ビルマと呼ばれていた1960年代、サッカーのミャンマー代表は、アジアにその名をとどろかせていた。1972年のミュンヘンオリンピック以降、国際舞台から離れるが、近年、その強さが若い世代を中心に復活しつつある。国内でサッカー発展の土壌が整い、国際舞台でも成果を挙げるミャンマーサッカーに注目したい。

ユース世代で圧倒的強さ
ビルマと呼ばれていた時代、ミャンマーは日本サッカーに画期的な技術改革をもたらした。

チョーディンというビルマ出身の学生が日本の東京高等工業学校(現 東京工業大学)に留学。1920年ごろから東京高等師範学校附属中学校などでサッカーの指導を始めた。その後、チョーディン氏が指導した早稲田高等学院が全国高等学校ア式蹴球大会で2連勝を果たすと、彼の指導に注目が集まり、全国の学校で巡回指導が始まった。

チョーディン氏は指導の傍ら、サッカー指導書『How to Play Association Football』を上梓。1923年には日本語版が出版された。写真や図を多用した、具体的かつ理論的な指導書で、同氏の指導と相まって、日本サッカーに技術的にも戦術的にも大きく向上した。同氏は1924年に帰国するが、指導の成果は日本代表による1930年の第9回極東選手権大会優勝、1936年のベルリンオリンピック8強入りなどで実を結んだ。

ビルマサッカーは1960年代に黄金時代を迎えた。代表チームは1966年の第5回アジア競技大会で頂点に立つと、続く第6回(70年)は韓国との両者優勝。その間、1968年にはAFCアジアカップで準優勝の成果を残している。

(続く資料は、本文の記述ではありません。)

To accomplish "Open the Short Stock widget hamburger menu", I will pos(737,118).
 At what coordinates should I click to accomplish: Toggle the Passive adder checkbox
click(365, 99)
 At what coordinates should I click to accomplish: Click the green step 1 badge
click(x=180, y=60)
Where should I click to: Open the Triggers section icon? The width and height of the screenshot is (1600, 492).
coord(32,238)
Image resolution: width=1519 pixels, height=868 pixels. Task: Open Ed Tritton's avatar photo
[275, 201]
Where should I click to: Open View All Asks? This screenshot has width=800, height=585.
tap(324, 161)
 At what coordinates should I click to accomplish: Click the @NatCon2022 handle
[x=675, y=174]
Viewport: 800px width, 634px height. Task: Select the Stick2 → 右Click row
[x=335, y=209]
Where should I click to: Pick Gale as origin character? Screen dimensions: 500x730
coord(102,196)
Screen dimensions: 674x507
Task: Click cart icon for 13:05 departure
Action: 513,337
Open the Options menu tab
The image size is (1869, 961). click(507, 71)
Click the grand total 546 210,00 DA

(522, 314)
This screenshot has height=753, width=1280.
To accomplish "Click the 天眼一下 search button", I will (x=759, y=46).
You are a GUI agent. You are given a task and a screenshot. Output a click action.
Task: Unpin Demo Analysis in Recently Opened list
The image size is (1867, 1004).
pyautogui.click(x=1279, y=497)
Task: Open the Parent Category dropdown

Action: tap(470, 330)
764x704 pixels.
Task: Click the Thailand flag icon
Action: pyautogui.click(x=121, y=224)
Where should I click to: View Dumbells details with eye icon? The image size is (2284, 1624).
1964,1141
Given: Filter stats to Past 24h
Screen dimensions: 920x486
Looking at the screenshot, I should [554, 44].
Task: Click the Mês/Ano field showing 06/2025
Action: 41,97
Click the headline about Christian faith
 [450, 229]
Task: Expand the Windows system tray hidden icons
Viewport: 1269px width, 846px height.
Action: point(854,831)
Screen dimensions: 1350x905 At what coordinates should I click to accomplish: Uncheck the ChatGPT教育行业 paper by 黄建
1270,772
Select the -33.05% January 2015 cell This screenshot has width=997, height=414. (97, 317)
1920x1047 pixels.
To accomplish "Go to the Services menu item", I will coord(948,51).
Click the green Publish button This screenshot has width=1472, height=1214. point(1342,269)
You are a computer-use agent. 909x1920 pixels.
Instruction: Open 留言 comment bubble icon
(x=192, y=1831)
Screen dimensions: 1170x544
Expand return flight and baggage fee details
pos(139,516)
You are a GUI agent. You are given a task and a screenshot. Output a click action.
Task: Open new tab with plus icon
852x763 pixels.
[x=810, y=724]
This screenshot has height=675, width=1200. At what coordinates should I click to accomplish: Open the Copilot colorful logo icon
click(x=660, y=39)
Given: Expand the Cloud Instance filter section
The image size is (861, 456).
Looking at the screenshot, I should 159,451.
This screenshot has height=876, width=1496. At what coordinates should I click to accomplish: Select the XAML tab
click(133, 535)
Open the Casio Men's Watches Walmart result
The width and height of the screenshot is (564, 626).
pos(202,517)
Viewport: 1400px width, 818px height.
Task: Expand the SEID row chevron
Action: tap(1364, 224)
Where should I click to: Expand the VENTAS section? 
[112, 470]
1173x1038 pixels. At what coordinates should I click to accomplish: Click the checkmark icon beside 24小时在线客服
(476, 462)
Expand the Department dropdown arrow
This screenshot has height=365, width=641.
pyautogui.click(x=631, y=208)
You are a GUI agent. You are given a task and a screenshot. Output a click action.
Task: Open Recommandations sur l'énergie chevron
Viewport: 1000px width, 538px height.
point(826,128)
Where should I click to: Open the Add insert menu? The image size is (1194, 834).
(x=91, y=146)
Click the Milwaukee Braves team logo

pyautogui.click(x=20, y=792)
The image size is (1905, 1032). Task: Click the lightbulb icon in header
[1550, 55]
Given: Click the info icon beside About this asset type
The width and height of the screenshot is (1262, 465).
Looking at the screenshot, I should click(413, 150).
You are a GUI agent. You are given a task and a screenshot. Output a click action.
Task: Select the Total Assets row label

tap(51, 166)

特に目覚しい活躍を見せたのはユース世代である。アジアユース選手権(現 AFC U-19選手権)で、61、63、64、66、68、69、70年と実に10年間で7度の優勝を飾る強さを誇った。1971年には東京で開催された同大会に出場し、3位決定戦で、奥寺康彦、永井良和らを擁する日本を2-0で退けた。

アカデミーで成長を促す
1972年のミュンヘンオリンピック以降、ビルマは国際舞台の活躍から遠ざかる。しかし、1989年にミャンマーへと国名が変わった後、若い力が台頭。かつての強さを取り戻しつつある。
昨年1月、オマーンで行われたAFC U-22選手権に東南アジアから唯一出場。グループステージはオマーン、韓国、ヨルダンに敗戦を喫するも、アジアのトップクラスのレベルを知る貴重な経験を得て帰国した。
さらにセンセーショナルな活躍を見せたのが、同年10月に自国で開催したAFC U-19選手権だ。グループステージを突破し、準々決勝でアラブ首長国連邦(UAE)に1-0の勝利。見事に4強入りを果たし、今年5月~6月にニュージーランドで行われるFIFA U-20ワールドカップ出場権をつかみとったのである。

ミャンマーはかつての栄光を取り戻すべく、選手育成に力を注いでいる。第2の都市マンダレーにサッカーアカデミーを立ち上げ、全国から集まった逸材が寄宿生活を送りながら、外国人指導者のもとでレベルアップ。2009年にはプロリーグも創設されるなど、発展の土壌が整いつつある。

上昇気流の中、AFC U-23選手権2016予選でオーストラリア、香港、チャイニーズ・タイペイと対戦するU-22ミャンマー代表への期待も高まっている。